- 任务 -
请找出下面条目里所有带有"cell"这个词的行，一行不漏地抄下来。注意区分大小写。

- 给定数据 -
::::::

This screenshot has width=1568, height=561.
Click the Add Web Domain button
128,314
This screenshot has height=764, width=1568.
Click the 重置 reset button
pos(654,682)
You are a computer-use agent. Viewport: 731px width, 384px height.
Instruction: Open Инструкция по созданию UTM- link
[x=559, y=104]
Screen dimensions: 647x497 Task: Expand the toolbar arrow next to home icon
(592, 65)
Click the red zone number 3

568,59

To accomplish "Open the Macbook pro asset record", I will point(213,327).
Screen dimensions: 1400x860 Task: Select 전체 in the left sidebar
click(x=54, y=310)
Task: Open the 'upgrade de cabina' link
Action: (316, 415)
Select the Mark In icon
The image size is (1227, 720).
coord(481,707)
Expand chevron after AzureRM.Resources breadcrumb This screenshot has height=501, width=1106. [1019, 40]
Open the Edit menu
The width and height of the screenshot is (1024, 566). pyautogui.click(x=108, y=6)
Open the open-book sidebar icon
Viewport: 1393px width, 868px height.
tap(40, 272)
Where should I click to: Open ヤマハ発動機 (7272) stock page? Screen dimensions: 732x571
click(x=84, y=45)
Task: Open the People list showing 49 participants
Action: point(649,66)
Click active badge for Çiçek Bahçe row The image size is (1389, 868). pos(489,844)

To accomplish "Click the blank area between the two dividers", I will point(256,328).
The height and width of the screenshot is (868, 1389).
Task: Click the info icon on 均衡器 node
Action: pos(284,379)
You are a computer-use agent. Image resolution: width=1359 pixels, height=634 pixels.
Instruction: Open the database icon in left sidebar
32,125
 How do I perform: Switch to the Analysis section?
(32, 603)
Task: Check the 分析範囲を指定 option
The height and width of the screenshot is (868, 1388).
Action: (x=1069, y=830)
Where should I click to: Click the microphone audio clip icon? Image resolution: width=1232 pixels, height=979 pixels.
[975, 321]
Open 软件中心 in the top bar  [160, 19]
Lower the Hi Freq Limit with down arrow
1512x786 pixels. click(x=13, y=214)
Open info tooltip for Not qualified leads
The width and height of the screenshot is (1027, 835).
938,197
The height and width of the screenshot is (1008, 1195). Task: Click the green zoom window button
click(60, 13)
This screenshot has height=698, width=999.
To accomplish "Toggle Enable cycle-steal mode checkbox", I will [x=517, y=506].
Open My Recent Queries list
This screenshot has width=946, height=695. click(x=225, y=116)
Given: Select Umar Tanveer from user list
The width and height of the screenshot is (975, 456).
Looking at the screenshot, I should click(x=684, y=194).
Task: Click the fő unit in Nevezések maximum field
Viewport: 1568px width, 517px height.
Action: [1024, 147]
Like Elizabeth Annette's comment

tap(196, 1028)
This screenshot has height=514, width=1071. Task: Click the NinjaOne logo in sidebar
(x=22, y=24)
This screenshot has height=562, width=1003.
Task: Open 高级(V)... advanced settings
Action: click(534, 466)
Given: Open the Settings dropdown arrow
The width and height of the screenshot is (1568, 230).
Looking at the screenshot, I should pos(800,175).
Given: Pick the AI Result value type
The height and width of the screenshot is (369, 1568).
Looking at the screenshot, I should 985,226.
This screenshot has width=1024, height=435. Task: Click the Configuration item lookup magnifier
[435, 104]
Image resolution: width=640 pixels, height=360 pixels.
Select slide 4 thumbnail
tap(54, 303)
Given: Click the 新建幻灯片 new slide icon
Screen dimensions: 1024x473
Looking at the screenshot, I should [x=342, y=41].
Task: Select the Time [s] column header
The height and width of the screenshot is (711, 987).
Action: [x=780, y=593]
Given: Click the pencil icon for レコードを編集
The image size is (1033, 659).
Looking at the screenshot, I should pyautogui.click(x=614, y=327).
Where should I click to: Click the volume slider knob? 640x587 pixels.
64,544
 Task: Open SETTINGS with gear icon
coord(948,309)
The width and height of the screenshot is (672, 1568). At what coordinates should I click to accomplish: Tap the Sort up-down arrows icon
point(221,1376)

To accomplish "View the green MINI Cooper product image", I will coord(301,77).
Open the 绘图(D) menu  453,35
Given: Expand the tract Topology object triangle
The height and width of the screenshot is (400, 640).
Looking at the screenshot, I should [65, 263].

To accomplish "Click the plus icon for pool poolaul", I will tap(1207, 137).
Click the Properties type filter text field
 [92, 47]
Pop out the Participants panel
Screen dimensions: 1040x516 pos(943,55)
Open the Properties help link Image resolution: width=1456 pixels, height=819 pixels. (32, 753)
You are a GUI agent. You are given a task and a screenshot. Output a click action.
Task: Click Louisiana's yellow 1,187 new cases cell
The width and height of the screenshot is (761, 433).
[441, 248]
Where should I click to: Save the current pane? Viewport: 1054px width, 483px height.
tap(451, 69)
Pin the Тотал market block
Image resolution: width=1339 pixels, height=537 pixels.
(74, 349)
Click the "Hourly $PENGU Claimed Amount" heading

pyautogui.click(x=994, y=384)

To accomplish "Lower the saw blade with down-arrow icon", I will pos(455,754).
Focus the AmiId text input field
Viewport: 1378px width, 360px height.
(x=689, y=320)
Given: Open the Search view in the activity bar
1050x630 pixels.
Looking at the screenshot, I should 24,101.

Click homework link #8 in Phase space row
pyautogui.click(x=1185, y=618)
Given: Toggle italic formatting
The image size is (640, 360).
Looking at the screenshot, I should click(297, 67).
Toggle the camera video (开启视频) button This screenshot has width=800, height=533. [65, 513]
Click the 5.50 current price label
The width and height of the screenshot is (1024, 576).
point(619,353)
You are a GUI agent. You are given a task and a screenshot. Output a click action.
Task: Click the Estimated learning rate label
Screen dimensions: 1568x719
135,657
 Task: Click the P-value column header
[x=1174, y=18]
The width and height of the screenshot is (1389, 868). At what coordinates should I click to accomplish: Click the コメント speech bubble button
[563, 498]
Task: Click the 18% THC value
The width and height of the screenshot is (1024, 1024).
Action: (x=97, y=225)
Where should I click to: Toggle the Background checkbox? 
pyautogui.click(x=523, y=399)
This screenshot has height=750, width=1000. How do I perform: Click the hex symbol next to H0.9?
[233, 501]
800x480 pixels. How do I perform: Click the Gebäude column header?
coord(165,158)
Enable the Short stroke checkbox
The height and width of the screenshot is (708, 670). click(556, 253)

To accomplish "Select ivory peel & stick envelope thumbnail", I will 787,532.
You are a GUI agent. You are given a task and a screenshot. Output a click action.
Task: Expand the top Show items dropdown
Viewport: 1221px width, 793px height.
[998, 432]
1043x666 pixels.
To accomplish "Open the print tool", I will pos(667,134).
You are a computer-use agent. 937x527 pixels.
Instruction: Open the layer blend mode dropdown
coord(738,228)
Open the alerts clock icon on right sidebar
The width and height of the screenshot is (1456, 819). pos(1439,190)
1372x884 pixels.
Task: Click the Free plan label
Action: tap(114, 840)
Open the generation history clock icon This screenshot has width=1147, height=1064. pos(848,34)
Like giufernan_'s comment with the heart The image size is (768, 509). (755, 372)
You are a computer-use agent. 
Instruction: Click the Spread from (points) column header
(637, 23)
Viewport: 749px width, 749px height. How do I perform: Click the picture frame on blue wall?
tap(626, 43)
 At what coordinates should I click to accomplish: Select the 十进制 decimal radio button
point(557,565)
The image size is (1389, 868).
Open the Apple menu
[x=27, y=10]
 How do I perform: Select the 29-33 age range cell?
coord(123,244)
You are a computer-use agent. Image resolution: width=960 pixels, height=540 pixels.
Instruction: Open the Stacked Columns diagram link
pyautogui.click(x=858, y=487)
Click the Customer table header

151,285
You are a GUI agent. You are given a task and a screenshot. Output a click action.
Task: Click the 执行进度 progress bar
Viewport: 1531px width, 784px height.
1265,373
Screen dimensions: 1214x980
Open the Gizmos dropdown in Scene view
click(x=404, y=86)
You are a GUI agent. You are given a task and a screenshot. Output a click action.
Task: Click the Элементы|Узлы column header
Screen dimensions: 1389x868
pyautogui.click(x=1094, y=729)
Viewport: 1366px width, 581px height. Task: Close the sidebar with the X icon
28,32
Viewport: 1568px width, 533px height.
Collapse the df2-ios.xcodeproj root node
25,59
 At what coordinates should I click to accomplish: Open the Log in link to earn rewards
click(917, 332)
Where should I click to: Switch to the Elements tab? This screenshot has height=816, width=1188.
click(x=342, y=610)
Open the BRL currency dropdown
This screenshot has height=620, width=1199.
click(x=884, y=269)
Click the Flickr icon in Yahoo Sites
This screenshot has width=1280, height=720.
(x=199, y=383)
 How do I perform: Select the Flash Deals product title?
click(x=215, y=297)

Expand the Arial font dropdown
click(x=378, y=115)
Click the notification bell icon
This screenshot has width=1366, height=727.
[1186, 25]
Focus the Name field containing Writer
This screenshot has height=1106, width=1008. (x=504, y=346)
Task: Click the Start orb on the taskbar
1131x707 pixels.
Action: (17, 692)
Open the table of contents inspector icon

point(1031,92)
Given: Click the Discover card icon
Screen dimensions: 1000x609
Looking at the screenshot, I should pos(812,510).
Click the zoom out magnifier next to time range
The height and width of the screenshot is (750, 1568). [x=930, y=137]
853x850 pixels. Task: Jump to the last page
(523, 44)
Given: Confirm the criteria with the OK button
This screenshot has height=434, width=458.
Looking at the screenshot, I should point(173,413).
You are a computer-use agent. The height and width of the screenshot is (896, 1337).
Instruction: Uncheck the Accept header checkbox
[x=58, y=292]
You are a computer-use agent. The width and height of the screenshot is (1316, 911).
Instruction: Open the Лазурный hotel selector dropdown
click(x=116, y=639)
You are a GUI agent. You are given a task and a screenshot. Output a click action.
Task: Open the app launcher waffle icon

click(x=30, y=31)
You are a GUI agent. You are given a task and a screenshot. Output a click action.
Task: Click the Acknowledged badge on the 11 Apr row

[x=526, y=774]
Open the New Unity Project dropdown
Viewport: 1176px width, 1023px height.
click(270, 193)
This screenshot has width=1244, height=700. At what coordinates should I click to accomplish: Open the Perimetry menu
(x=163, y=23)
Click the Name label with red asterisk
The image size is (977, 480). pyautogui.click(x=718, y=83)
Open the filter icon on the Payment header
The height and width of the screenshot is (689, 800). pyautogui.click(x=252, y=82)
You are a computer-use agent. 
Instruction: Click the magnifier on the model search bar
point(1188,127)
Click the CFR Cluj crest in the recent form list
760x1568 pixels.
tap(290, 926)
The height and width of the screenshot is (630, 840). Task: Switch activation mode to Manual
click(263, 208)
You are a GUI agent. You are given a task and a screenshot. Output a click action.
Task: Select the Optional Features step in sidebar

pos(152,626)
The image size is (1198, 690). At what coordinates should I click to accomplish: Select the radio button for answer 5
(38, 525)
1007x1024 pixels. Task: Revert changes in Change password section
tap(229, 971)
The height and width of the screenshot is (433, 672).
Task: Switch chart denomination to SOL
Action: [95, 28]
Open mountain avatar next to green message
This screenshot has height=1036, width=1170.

::::::

- 任务结果 -
Task: Click Louisiana's yellow 1,187 new cases cell
 How do I perform: Select the 29-33 age range cell?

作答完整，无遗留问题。